Objawienia Matki Boskiej Tatarom i Polakom w Kęble w 1278r., a Objawienia bolszewikom w 1920r.

Z książki Stanisława Krajskiego pt. „Spisek przeciwko Matce Bożej (i Polsce) Czy Matka Boża wzywa nas do walki?”

=============

Objawienie Maryi w Kęble koło Wąwolnicy w 1278 r., objawienia, z których Giulio Mancinelli dowiaduje się od Matki Bożej, że jest Ona Królową Polski (przełom XVI i XVII w.), Śluby Lwowskie Jana Kazimierza w 1656 r., objawienia w Gietrzwałdzie w dniach 27-29 czerwca 1877 r., objawienia na polach Bitwy Warszawskiej w dniach 14 i 15 sierpnia 1920 r.

To są fakty, które ściśle wiążą się ze sobą. To są drogowskazy dla Polski.

===============================

Co się wydarzyło w Kęble?


(str. 26 i nn.)

Na stronie internetowej sanktuarium w Wąwolnicy znajdujemy dwa teksty dotyczące objawień, które w odmienny sposób opisują przebieg wydarzeń.

Oto jeden z nich: „W kronice parafialnej czytamy opowieść przekazywaną w wąwolnickiej tradycji o początku kultu na tych terenach:

Strasznym był rok 1278 dla Polski. Nawała tatarska zalała ją całą. Ziemia Lubelska najwięcej od innych spustoszeniu uległa, wtedy w głąb kraju krocie spieszyły barbarzyńskie zagony, tu zakładały główne swoje obozowiska, tu zwozili łupy świeżą krwią zbroczone. Spędzane krocie nieszczęśliwych jeńców przeznaczonych na niewolników chana. Po wielkich spustoszeniach Lublina kolej przyszła na położoną od niego o 4 mile drogi Wąwolnicę.
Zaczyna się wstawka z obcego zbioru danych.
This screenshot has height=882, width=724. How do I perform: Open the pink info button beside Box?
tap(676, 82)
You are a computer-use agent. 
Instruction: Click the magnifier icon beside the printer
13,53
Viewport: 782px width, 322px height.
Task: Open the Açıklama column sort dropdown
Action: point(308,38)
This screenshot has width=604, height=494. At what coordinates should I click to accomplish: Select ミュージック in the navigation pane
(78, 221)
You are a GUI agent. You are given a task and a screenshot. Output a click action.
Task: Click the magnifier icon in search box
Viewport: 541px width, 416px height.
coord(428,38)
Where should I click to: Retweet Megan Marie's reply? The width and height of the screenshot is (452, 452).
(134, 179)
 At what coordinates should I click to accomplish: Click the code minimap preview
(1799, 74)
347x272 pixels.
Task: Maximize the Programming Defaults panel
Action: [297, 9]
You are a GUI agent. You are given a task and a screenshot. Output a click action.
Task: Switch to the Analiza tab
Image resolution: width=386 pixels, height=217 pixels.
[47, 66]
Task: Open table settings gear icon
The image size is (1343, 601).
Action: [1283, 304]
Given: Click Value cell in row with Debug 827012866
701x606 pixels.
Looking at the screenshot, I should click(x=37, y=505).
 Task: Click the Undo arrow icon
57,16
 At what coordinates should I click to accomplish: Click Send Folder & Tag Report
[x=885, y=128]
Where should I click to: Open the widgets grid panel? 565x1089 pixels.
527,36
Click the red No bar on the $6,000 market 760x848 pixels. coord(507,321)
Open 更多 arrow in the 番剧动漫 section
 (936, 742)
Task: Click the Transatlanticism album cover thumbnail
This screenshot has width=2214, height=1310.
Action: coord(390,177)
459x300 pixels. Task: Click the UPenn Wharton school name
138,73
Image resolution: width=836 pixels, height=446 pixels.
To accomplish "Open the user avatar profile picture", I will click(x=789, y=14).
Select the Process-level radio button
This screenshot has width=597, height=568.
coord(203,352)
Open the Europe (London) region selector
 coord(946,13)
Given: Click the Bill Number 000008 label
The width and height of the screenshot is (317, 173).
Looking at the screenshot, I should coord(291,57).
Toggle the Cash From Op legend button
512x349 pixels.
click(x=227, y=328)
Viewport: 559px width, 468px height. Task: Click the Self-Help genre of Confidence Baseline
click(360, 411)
Bitwy rozgrywały się w Kęble koło Wąwolnicy, wśród lasów, gdzie znajdowała się statua Matki Bożej. Przy drodze koło wielkiego kamienia Tatarzy rozbili obóz, tu gromadzili łupy i przetrzymywali jeńców. Na ogromnym głazie ustawili statuę Matki Bożej, a ponieważ wiedzieli, jaką czcią otaczali Ją Polacy, a szczególnie mieszkańcy tych okolic, urządzali sobie z niej kpiny na oczach zniewolonych. W tym czasie pod Głuskiem Opolskim rozgrywała się ostateczna walka Tatarów z dziedzicem Wąwolnicy Ottonem Jastrzębczykiem. Chorągiew chana padła. Kiedy uciekający w popłochu najeźdźcy zbierali łupy i jeńców z Kębła, nad Matką Bożą ukazała się jasność i wznosić się zaczęła w górę, na przeciwległej górze o paręset kroków stanęła na lipie, jakoby uchodząc z rąk niewiernych. Czym jeszcze bardziej przerażeni Tatarzy, jak najszybciej uciekali, tak że łupy co nie były na wozach i jeńców pozostawili, nie myśląc o zdobywaniu zamku. Po ich ucieczce statua Matki Bożej nazad stanęła na kamieniu. Patrząc na te wydarzenia jeńcy zrozumieli, że nadszedł czas łaski, poczuli obecność Boga, który przywrócił im wolność"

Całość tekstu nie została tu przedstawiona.